1.3 North Carolina's physical and cultural geography
In this lesson students will be making assumptions about the influence of geography on various aspects of historical human and cultural geography. Students will design their own questions. This activity will give teachers a chance to evaluate the thinking levels of their classes. While this is designed as a group activity, students can work individually.
- Students will evaluate the influence of physical geography on aspects of historical human and cultural geography.
- Students will use critical thinking in making assumptions.
- Completed charts from the lesson “The Regions of North Carolina“
- Physical map(s) of North Carolina — this can be on the computer, a large pull-down map, or individual paper maps (can be highway maps from the NC Department of Transportation)
- Optional (required if accessing a map via computer): Computer with internet access for each group of students OR one computer with an LCD projector
Time required for lesson
Students should have completed the lesson “The Regions of North Carolina.”
- Ask the students to get out their charts from the “Regions of North Carolina” lesson.
- Put students into groups of three or four. These can be the same groups that worked on the regions charts.
- Give each group North Carolina maps or project the North Carolina map from the “Natural Diversity” page.
- Write the following question on the board or overhead: “Which region do you think was settled first, which second, and which third?”
Coastal Plain, Piedmont, then Mountains
- Give the groups two minutes to discuss this. Ask for their ideas. Then ask what aspects of geography affect settlement. Allow the groups to talk about this, and then have the class discuss.
Student answers may vary, but they should understand that the ocean and rivers provide transportation, that mountains are a hindrance to movement but valleys can provide access, and that weather is moderate. They should also talk about what was needed — fresh water, food, and shelter.
- Next, write on the board “Which region do you think developed into the industrial center of North Carolina?” and “What geographical clues help you to infer this?” For the first question, students should answer the Piedmont. For the second question there will be several answers.

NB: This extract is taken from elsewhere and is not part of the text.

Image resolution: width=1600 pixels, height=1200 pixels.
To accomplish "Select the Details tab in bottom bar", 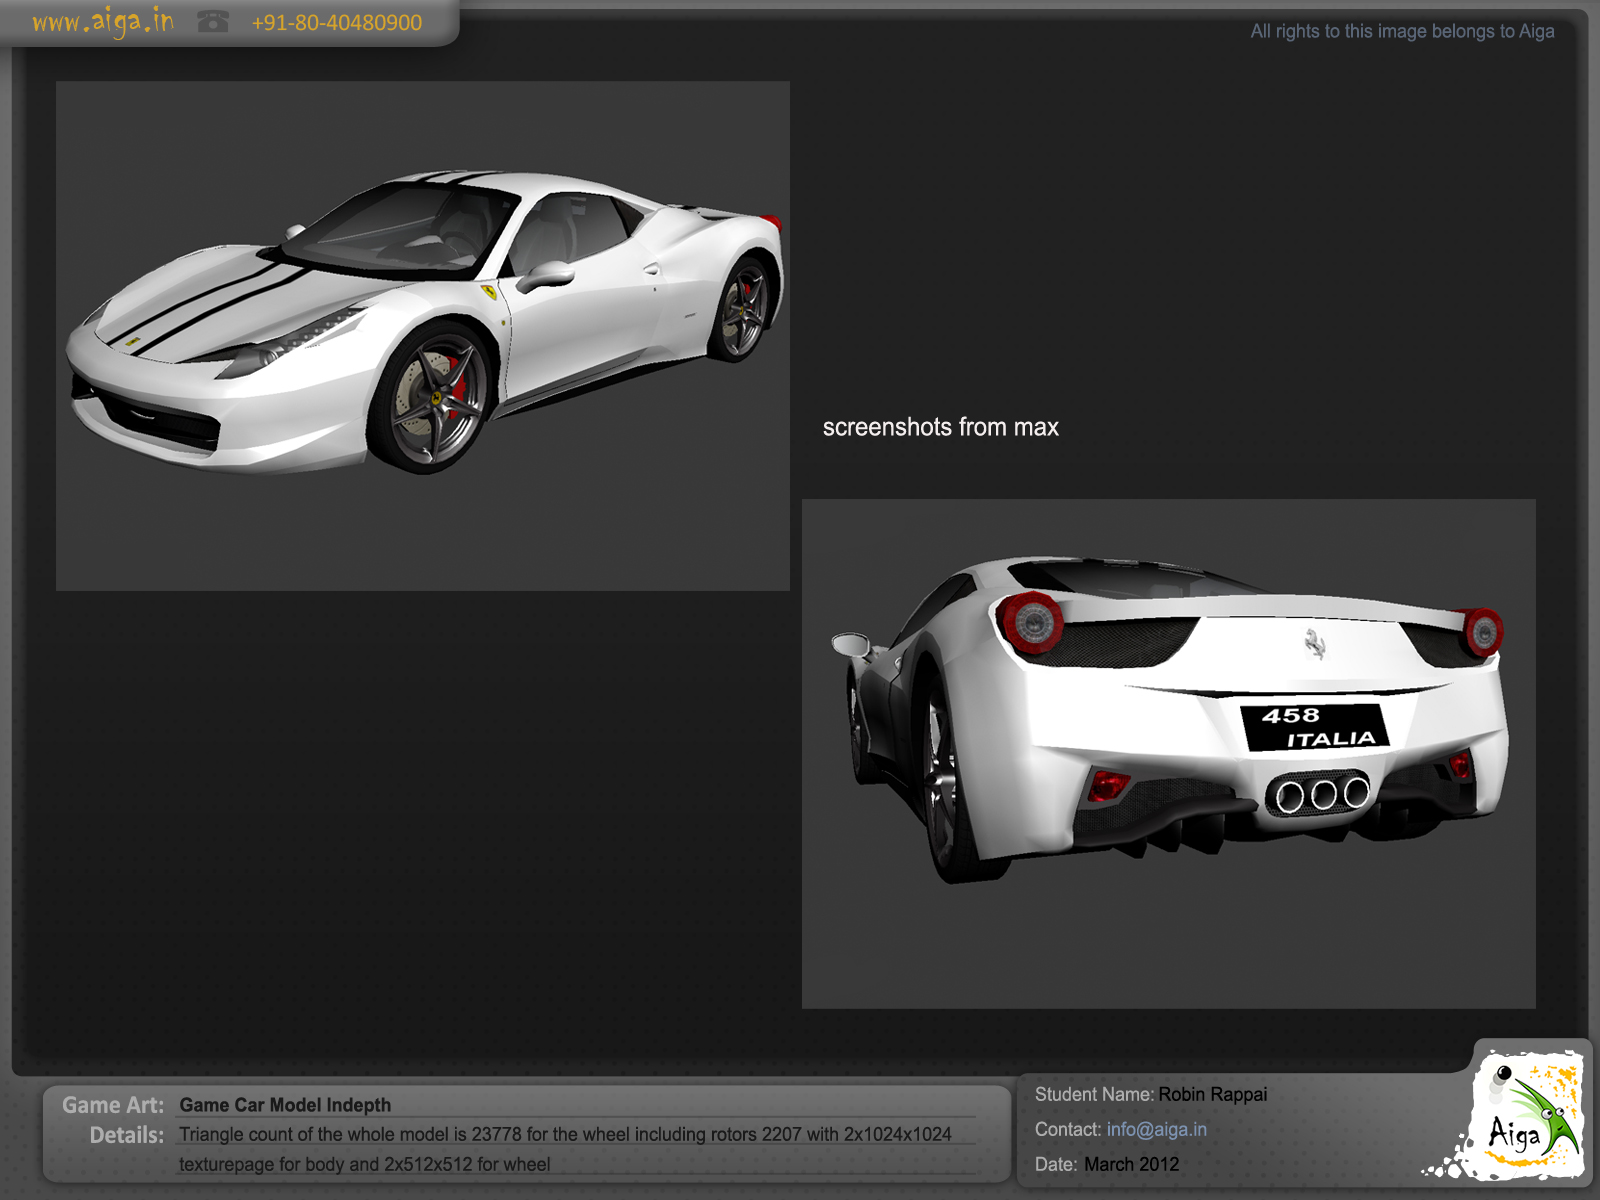I will (x=129, y=1135).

Students should understand that the region with the most population (most cities), with available resources, possible power (water), transportation (railroads and later interstate highways) are all parts of what make an area a good one for industry.

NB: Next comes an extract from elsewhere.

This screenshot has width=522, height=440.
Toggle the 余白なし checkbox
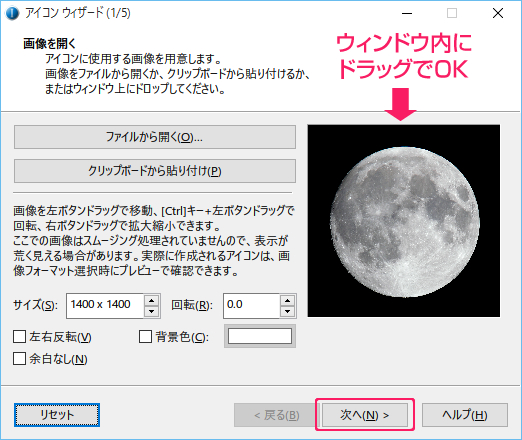(x=19, y=359)
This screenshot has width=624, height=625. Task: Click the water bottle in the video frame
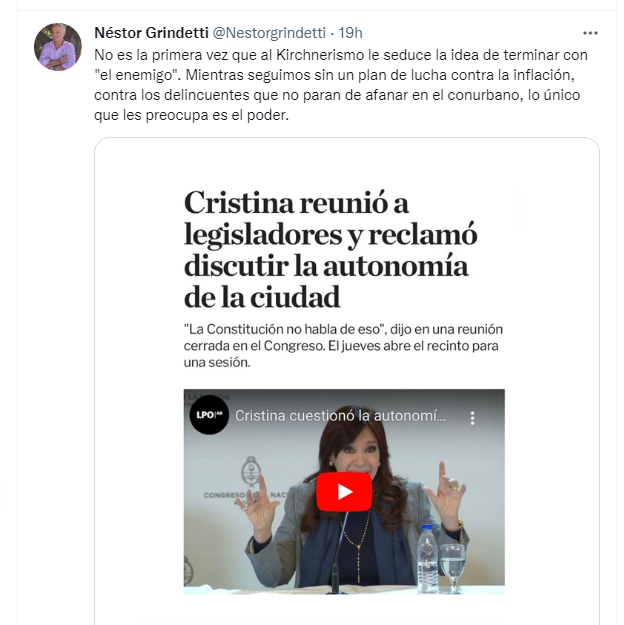[x=427, y=558]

- After groups have several minutes to talk over this question have a whole class discussion about the topic, leading the students to the reasons the Piedmont became an industrial region.
- Ask each group to examine their charts and come up with two questions that the other groups could think about. Each question should be one that cannot be answered with a one-word answer. The questions need to be “thinking questions” that can be inferred by looking at the charts and at North Carolina maps. Give the students 10 minutes to work on this.
- Collect the questions and choose several to ask the class. You will want to choose the questions that will require some higher level thinking.
- Allow students to discuss the questions. You can also choose to lead a class discussion of some of the more interesting questions.
This activity is an assessment activity in itself. You will have the chance to assess the thinking levels of your students as they try to design their own “thinking questions” and then attempt to answer the questions designed by other groups. The class will learn the importance of analyzing data or checking with several sources. Assessment grades can be taken from group participation on a pass/fail basis.
North Carolina curriculum alignment
Social Studies (2003)
- Goal 1: The learner will analyze important geographic, political, economic, and social aspects of life in the region prior to the Revolutionary Period.
- Objective 1.01: Assess the impact of geography on the settlement and developing economy of the Carolina colony.